• Gerçek bir gülüşe...

1.2K 140 54
                                    

İyi okumalar..🌸

Bir çok şey karşımıza çıktığında bizi hazırlıksız yakalıyordu. Öyle aniden vuruyordu ki azıcık bile sağlam basmıyorsanız, tepe taklak oluyordunuz.

Bayan Lee ile yaptığımız kampın üzerinden bir hafta geçmişti. Yaptığımız kamp ile hem diğer okullara örnek olmuş hem de yetmiş ağaç dikerek bir proje başlatmıştık.

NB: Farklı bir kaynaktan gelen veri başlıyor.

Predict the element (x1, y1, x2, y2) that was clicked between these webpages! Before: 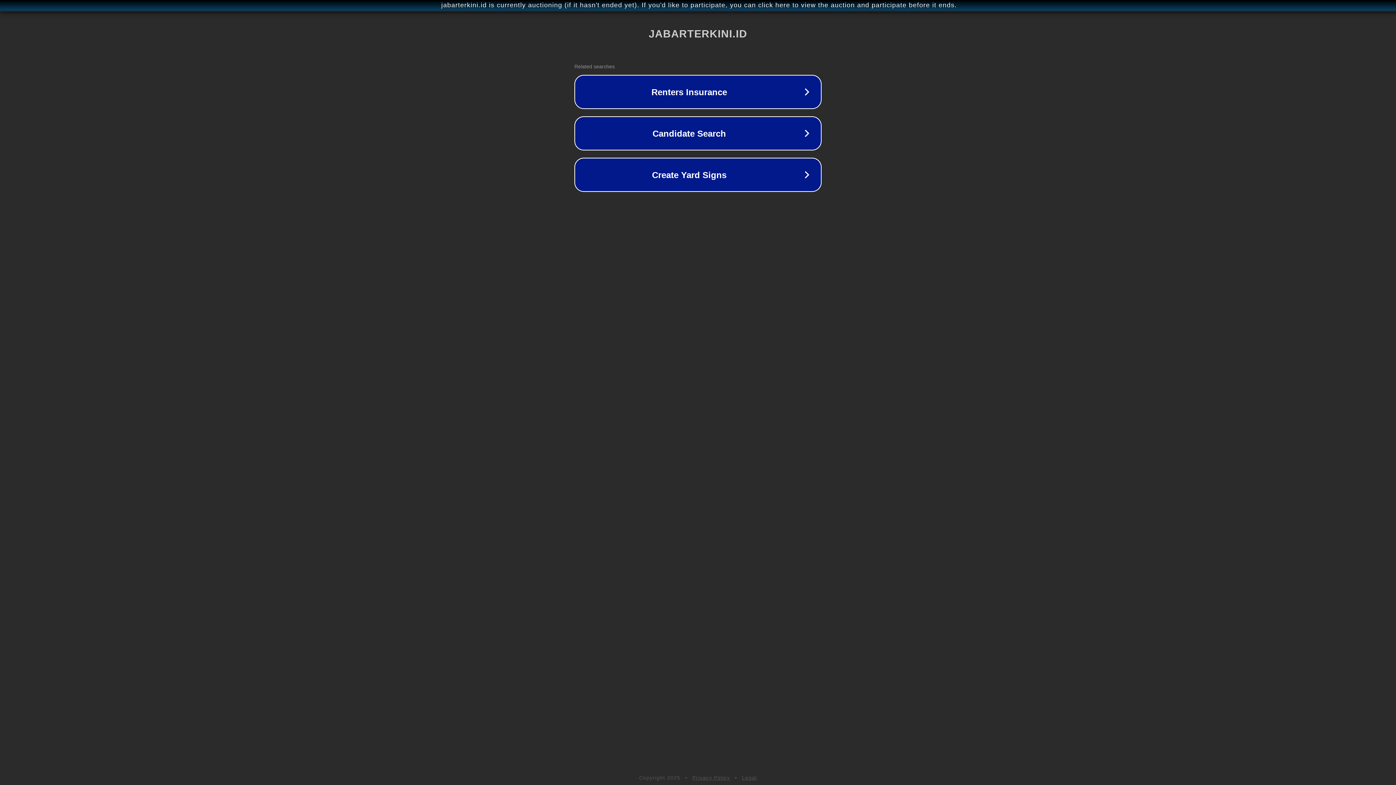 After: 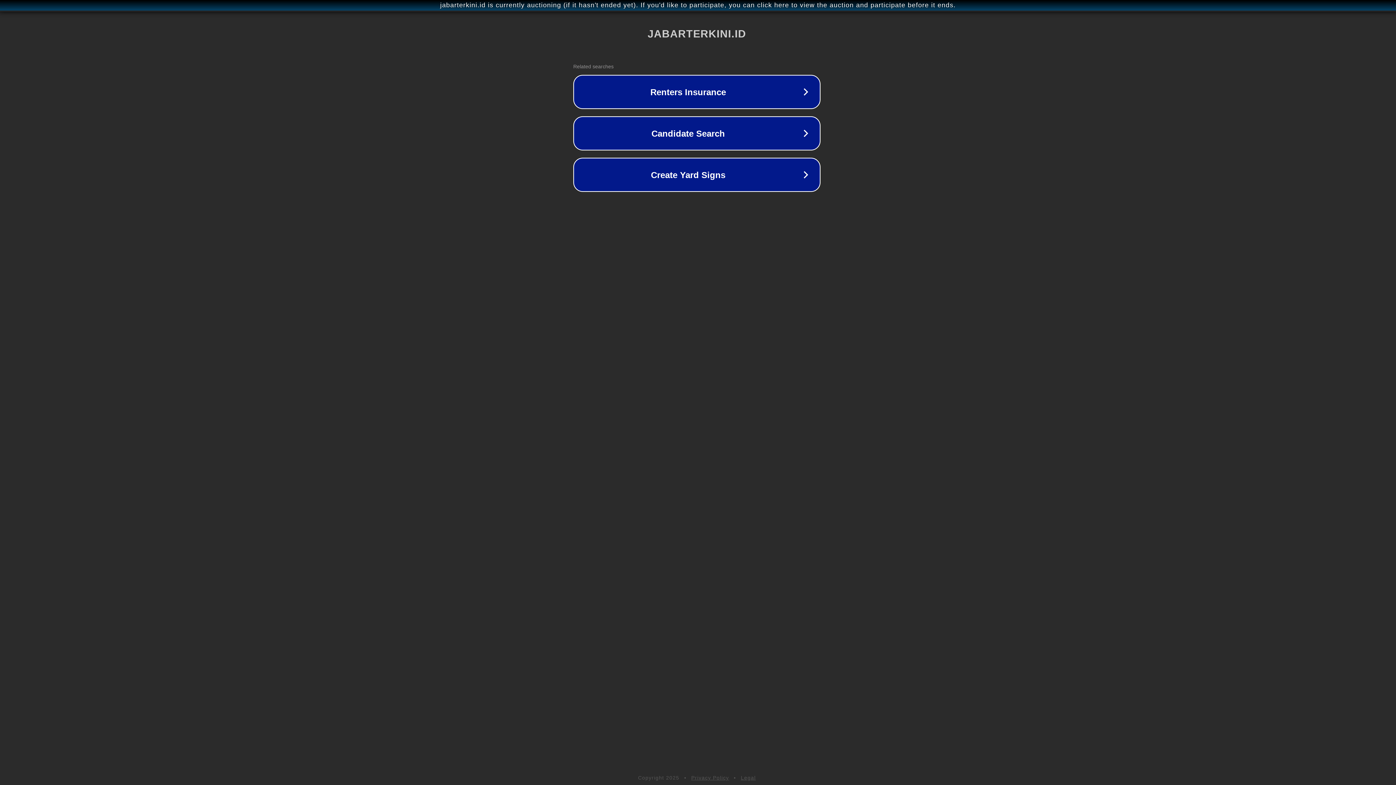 Action: bbox: (1, 1, 1397, 9) label: jabarterkini.id is currently auctioning (if it hasn't ended yet). If you'd like to participate, you can click here to view the auction and participate before it ends.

Taehyung ile üç ağaç dikmiştik ve hepsinin ismini kendimiz vermiştik. Söylediğine göre yerlerini unutmayacaktık ama hiç umudum yoktu. Çünkü orası yeşil bir alan olduğunda bu ağaçlar bizim olmaktan çıkacaktı. Fakat gözlerinin içindeki parlaklık o an susmamı sağlamıştı işte.

O umut etmeyi seviyordu..

Gözümdeki yeri tamamen değişmişti. Onu tanıdığımı sandığım tüm zamanlar gülmeme neden oluyordu çünkü ben onu hiç tanımamıştım.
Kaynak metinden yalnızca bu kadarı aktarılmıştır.